Techniques to improve visual quality with the same amount of compression will follow a path of continuous improvement. In the past couple of decades, this trend was evident in algorithms from MPEG-2 to AVC, and from AVC to HEVC. Similarly, optimization techniques for performance and power are improving at a rate even faster than that for quality improvement. Every generation of Intel processors is producing roughly 30 to 200 percent performance for the same power profile as compared to the previous generation for GPU-accelerated video coding and processing. Even low-power processors today are capable of supporting video applications that were only matters of dreams a decade ago. It is not far fetched to think that, with appropriate tradeoffs and optimizations, everyday video applications will have better visual quality despite platform limitations.

Emerging Uses and Applications

Wearables pose unique challenges when it comes to power consumption and performance, yet new uses on these emerging computing platforms are appearing every day. The role of video here is an open area of research. It embraces the notions of how to determine measures of goodness in video coding for these uses, how to quantify them, and which metrics to use.

The capabilities, uses, and requirements of video coding in driverless cars and radio-controlled drones are being assessed and developed. With their increasing processing abilities operating on resource-constrained systems, tradeoff analysis and optimization will play major roles in design and application. However, the methodologies and metrics for these uses are still open to definition.

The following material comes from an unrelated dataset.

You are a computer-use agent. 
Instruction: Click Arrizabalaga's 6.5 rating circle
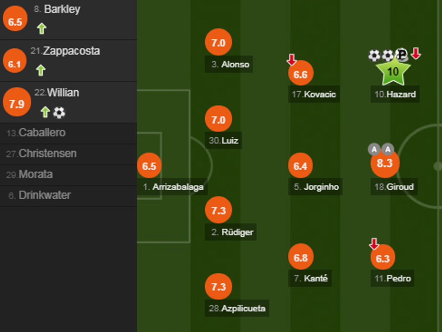[x=149, y=166]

Telemedicine, too, is in its infancy. Compression and communication technologies for high-resolution video are maturing to eventually reach flawless execution on handheld devices that can be used in remote surgical operations. Performance, power, and quality will be factors requiring tradeoffs in these scenarios as well.

Beyond Vision to the Other Senses

Of the five human senses, vision is considered the most important, but human experience is not complete with vision alone. Consequently, video is not the only data type for digital multimedia applications. Typically, audio and video are experienced together; touch and gestures are also rapidly evolving. So their measurement, understanding, and tuning will include audio, touch, and gesture. The relationships among these sense-based data types are complex and will require deep analysis, detailed study, and—ultimately—tradeoffs. This remains another active area of research.

As the challenges of the future are resolved, we will experience the true, full potential of the human senses.